* PROBLEM TO WORK ON *
Edit the entries from the first line through the line containing "Action: click(39, 78)", changing "parcel" to "plot" and leaving everything else as it is. Leave the pictures out of your answer.

* LISTING *
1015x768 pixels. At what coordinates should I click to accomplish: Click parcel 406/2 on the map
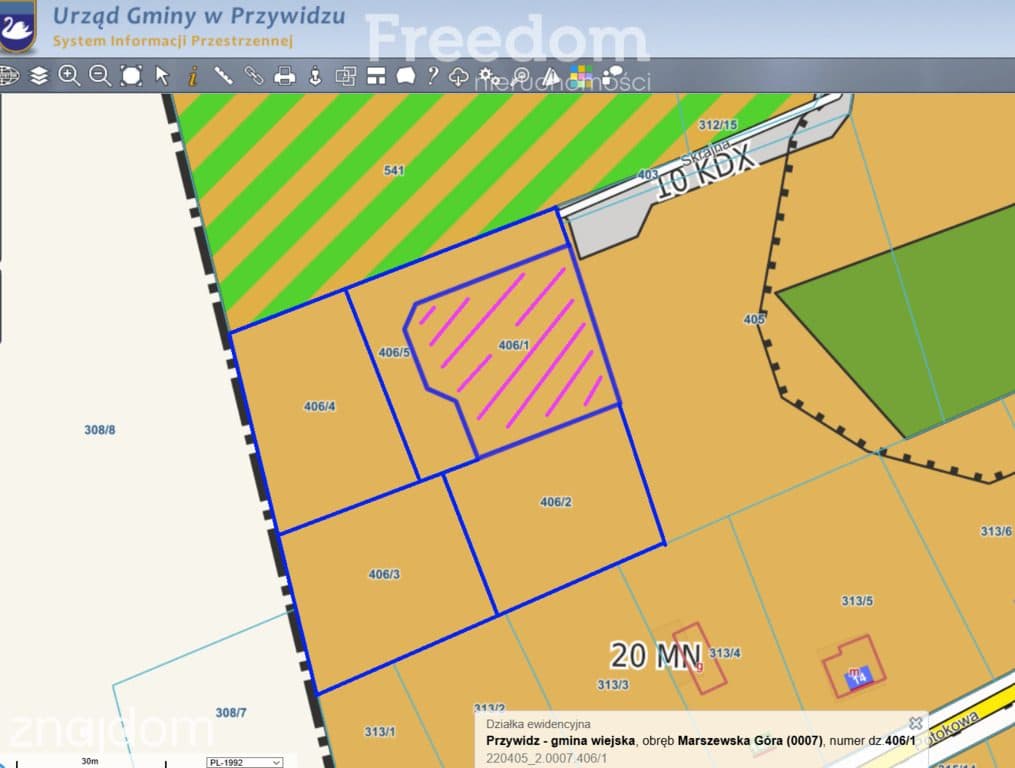click(x=555, y=502)
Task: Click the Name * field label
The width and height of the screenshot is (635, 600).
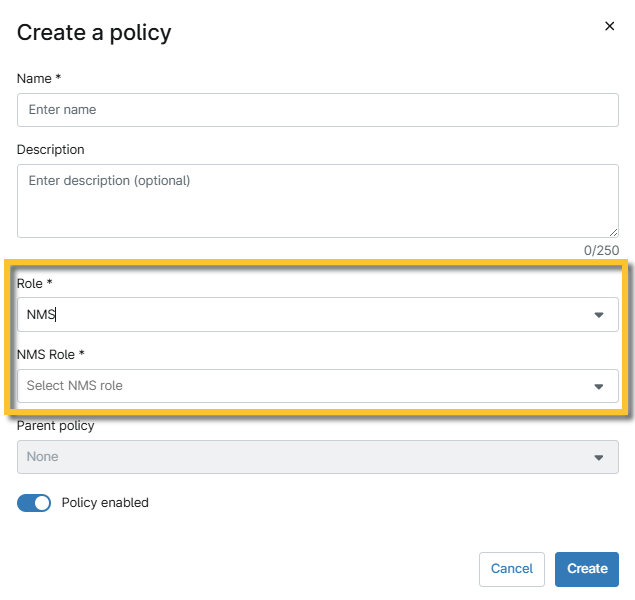Action: click(39, 78)
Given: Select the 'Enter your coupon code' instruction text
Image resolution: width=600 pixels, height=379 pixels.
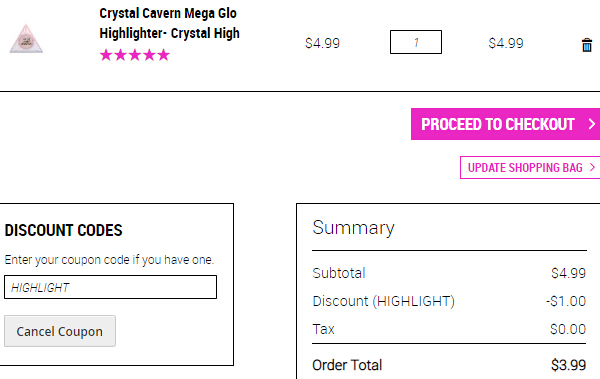Looking at the screenshot, I should pos(109,260).
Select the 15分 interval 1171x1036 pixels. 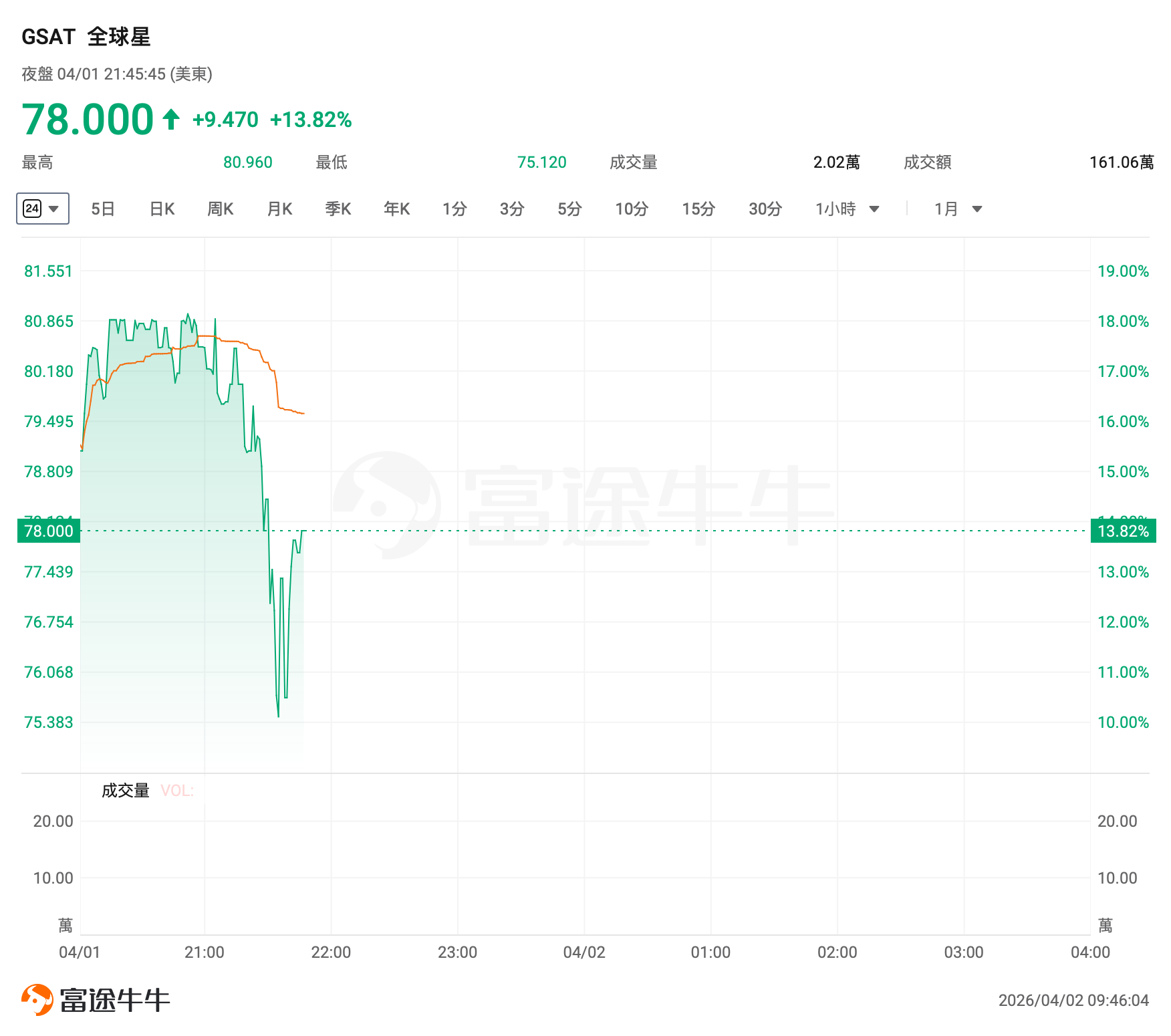coord(698,209)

* SOLUTION TO THIS PROBLEM *
1015x768 pixels. At what coordinates should I click to accomplish: Click plot 406/2 on the map
click(x=555, y=502)
Task: Click the Name * field label
The width and height of the screenshot is (635, 600).
Action: click(39, 78)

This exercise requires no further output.